**Task objective**
Each entry listed below should be reproduced word for word.

**Dataset records**

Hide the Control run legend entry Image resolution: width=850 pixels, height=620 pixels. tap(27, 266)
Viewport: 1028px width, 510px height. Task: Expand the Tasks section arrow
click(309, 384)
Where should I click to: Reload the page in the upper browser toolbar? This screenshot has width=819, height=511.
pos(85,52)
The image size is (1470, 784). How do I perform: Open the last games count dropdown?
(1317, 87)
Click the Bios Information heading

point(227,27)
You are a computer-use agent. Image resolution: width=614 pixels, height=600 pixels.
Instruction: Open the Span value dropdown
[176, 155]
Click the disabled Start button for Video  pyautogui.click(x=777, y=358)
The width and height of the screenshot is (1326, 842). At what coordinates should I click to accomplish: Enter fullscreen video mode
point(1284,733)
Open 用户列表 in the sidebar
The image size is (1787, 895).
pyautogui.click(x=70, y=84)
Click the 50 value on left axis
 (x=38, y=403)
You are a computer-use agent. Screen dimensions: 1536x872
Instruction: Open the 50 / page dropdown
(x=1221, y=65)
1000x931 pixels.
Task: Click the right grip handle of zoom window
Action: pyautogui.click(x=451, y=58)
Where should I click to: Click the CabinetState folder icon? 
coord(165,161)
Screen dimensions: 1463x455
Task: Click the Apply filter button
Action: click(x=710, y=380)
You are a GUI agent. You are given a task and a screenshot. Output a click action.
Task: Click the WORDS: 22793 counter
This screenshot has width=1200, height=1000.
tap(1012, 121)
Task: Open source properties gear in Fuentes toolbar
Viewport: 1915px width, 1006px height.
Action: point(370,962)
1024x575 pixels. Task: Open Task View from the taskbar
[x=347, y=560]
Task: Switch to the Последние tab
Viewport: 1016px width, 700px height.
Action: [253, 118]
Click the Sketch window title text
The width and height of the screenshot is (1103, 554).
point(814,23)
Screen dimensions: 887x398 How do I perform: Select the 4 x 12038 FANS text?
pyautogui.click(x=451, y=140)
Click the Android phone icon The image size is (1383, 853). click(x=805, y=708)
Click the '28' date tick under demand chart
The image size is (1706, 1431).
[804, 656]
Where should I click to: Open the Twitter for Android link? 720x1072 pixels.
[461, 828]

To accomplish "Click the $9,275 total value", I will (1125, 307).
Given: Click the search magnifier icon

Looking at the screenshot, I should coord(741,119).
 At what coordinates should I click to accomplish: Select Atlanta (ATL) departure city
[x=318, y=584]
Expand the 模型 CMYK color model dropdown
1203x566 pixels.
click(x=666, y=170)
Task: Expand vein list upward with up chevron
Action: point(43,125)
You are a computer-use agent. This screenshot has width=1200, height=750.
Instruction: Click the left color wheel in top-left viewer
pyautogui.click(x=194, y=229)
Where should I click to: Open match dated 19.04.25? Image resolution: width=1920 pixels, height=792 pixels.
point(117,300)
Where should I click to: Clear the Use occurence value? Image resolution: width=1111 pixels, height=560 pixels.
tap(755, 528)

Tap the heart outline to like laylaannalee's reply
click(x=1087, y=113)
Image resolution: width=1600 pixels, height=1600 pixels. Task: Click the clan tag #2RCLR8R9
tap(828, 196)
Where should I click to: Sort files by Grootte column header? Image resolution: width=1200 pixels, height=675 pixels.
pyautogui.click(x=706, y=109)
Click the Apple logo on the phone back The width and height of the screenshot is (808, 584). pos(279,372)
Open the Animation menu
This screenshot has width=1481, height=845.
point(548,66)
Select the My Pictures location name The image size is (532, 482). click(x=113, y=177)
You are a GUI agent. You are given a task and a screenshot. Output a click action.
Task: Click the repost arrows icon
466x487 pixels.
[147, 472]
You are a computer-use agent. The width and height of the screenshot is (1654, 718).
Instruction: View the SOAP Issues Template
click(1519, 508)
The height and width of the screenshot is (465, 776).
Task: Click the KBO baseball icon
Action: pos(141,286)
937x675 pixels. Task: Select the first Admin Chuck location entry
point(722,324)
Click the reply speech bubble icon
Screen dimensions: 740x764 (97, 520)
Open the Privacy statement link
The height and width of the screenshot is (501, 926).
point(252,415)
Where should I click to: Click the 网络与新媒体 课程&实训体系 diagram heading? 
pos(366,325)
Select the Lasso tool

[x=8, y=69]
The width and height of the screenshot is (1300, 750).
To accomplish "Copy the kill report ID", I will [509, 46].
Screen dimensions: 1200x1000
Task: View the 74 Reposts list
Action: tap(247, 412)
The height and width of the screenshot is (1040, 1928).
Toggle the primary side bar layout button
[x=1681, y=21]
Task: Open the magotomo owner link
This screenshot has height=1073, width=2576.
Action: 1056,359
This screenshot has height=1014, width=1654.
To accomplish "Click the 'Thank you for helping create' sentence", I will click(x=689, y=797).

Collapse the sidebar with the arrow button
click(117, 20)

**Solution for this problem**
Hide the Control run legend entry Image resolution: width=850 pixels, height=620 pixels. tap(27, 266)
Viewport: 1028px width, 510px height. Task: Expand the Tasks section arrow
click(309, 384)
Where should I click to: Reload the page in the upper browser toolbar? This screenshot has width=819, height=511.
pos(85,52)
The image size is (1470, 784). How do I perform: Open the last games count dropdown?
(1317, 87)
Click the Bios Information heading

point(227,27)
You are a computer-use agent. Image resolution: width=614 pixels, height=600 pixels.
Instruction: Open the Span value dropdown
[176, 155]
Click the disabled Start button for Video  pyautogui.click(x=777, y=358)
The width and height of the screenshot is (1326, 842). At what coordinates should I click to accomplish: Enter fullscreen video mode
point(1284,733)
Open 用户列表 in the sidebar
The image size is (1787, 895).
pyautogui.click(x=70, y=84)
Click the 50 value on left axis
 (x=38, y=403)
You are a computer-use agent. Screen dimensions: 1536x872
Instruction: Open the 50 / page dropdown
(x=1221, y=65)
1000x931 pixels.
Task: Click the right grip handle of zoom window
Action: pyautogui.click(x=451, y=58)
Where should I click to: Click the CabinetState folder icon? 
coord(165,161)
Screen dimensions: 1463x455
Task: Click the Apply filter button
Action: click(x=710, y=380)
You are a GUI agent. You are given a task and a screenshot. Output a click action.
Task: Click the WORDS: 22793 counter
This screenshot has width=1200, height=1000.
tap(1012, 121)
Task: Open source properties gear in Fuentes toolbar
Viewport: 1915px width, 1006px height.
Action: point(370,962)
1024x575 pixels. Task: Open Task View from the taskbar
[x=347, y=560]
Task: Switch to the Последние tab
Viewport: 1016px width, 700px height.
Action: [253, 118]
Click the Sketch window title text
The width and height of the screenshot is (1103, 554).
point(814,23)
Screen dimensions: 887x398 How do I perform: Select the 4 x 12038 FANS text?
pyautogui.click(x=451, y=140)
Click the Android phone icon The image size is (1383, 853). click(x=805, y=708)
Click the '28' date tick under demand chart
The image size is (1706, 1431).
[804, 656]
Where should I click to: Open the Twitter for Android link? 720x1072 pixels.
[461, 828]

To accomplish "Click the $9,275 total value", I will (1125, 307).
Given: Click the search magnifier icon

Looking at the screenshot, I should coord(741,119).
 At what coordinates should I click to accomplish: Select Atlanta (ATL) departure city
[x=318, y=584]
Expand the 模型 CMYK color model dropdown
1203x566 pixels.
click(x=666, y=170)
Task: Expand vein list upward with up chevron
Action: point(43,125)
You are a computer-use agent. This screenshot has width=1200, height=750.
Instruction: Click the left color wheel in top-left viewer
pyautogui.click(x=194, y=229)
Where should I click to: Open match dated 19.04.25? Image resolution: width=1920 pixels, height=792 pixels.
point(117,300)
Where should I click to: Clear the Use occurence value? Image resolution: width=1111 pixels, height=560 pixels.
tap(755, 528)

Tap the heart outline to like laylaannalee's reply
click(x=1087, y=113)
Image resolution: width=1600 pixels, height=1600 pixels. Task: Click the clan tag #2RCLR8R9
tap(828, 196)
Where should I click to: Sort files by Grootte column header? Image resolution: width=1200 pixels, height=675 pixels.
pyautogui.click(x=706, y=109)
Click the Apple logo on the phone back The width and height of the screenshot is (808, 584). pos(279,372)
Open the Animation menu
This screenshot has width=1481, height=845.
point(548,66)
Select the My Pictures location name The image size is (532, 482). click(x=113, y=177)
You are a GUI agent. You are given a task and a screenshot. Output a click action.
Task: Click the repost arrows icon
466x487 pixels.
[147, 472]
You are a computer-use agent. The width and height of the screenshot is (1654, 718).
Instruction: View the SOAP Issues Template
click(1519, 508)
The height and width of the screenshot is (465, 776).
Task: Click the KBO baseball icon
Action: pos(141,286)
937x675 pixels. Task: Select the first Admin Chuck location entry
point(722,324)
Click the reply speech bubble icon
Screen dimensions: 740x764 (97, 520)
Open the Privacy statement link
The height and width of the screenshot is (501, 926).
point(252,415)
Where should I click to: Click the 网络与新媒体 课程&实训体系 diagram heading? 
pos(366,325)
Select the Lasso tool

[x=8, y=69]
The width and height of the screenshot is (1300, 750).
To accomplish "Copy the kill report ID", I will [509, 46].
Screen dimensions: 1200x1000
Task: View the 74 Reposts list
Action: tap(247, 412)
The height and width of the screenshot is (1040, 1928).
Toggle the primary side bar layout button
[x=1681, y=21]
Task: Open the magotomo owner link
This screenshot has height=1073, width=2576.
Action: 1056,359
This screenshot has height=1014, width=1654.
To accomplish "Click the 'Thank you for helping create' sentence", I will click(x=689, y=797).

Collapse the sidebar with the arrow button
click(117, 20)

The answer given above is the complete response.